Databricks

My boss at work told me to maybe go into some newer technologies related to my data interests. One such item was Databricks. The name sounds cool. But I did not know much about them. Databricks is a company founded by the creators of Apache Spark. Recently they raised $250M in capital on a $6.2 valuation. Their yearly revenue is $200M.

Databricks produces a big data web based platform. You use it to work with Apache Spark. It provided what they call Unified Analytics. It develops pipelines across different storage systems. The pipelines are used to build ML models. The data is passed to third parties like Tableau, RStudio, and SnoFlake.

Databricks consists of a workspace, a runtime, and a cloud service. The latter is a managed service to host the tools. The runtime is built on an optimized version of Apache Spark. You choose which version of Spark to run on. There is a shared virtual notebook interface like the iPython UI.

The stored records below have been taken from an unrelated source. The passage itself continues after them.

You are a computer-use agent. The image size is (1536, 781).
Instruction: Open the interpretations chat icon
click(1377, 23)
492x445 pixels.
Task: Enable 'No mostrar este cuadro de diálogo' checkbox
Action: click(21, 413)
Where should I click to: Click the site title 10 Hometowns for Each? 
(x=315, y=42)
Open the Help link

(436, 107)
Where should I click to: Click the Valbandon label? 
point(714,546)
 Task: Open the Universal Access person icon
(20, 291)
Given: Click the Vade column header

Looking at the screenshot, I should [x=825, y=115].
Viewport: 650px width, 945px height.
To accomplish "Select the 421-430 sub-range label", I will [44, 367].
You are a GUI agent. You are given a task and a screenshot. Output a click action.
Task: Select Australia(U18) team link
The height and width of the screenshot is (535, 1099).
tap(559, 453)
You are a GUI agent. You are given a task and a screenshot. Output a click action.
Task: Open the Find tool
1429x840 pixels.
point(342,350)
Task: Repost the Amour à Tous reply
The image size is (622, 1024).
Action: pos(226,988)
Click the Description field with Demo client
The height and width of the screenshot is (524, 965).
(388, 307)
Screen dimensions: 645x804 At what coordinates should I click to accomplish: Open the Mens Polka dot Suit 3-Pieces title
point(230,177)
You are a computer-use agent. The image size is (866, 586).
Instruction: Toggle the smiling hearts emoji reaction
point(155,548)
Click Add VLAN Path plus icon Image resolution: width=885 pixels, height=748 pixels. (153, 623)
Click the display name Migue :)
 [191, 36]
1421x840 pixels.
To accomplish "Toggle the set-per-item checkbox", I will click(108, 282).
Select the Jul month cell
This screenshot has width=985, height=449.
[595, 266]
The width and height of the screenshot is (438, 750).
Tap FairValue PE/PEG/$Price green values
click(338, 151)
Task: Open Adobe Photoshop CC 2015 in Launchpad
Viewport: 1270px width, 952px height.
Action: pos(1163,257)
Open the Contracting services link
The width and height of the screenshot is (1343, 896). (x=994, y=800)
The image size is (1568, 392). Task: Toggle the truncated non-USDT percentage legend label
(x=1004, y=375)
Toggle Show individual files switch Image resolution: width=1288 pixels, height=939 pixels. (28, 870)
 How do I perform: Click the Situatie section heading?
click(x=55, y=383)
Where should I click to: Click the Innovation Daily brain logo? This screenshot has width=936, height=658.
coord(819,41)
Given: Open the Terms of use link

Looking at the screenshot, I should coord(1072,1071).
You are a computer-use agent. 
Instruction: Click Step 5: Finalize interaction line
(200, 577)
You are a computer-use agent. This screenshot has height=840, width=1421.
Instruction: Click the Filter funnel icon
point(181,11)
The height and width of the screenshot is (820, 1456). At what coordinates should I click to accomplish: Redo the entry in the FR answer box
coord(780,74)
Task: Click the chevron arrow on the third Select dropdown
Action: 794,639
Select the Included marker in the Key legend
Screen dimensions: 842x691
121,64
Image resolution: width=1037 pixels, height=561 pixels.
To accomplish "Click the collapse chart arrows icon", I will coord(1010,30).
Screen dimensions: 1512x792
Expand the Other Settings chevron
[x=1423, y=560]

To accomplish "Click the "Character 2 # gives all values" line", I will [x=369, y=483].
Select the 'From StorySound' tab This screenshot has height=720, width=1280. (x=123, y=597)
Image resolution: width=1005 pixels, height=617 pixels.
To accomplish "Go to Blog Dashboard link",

So you can't understand Databricks without knowing what Spark is. That is a story of its own. In summary, Spark is a big data analytics engine. It is an alternative to MapReduce. Latency is reduced compared to competing products like Hadoop. It is open source. The engine runs on a cluster computing framework. It provides a distributed dataset. It also has a machine learning library.

And in case you did not know, iPython stands for Interactive Python. It is a command shell interface originally developed for Python. However it can now be used with multiple programming languages. It has tools to perform parallel computing jobs.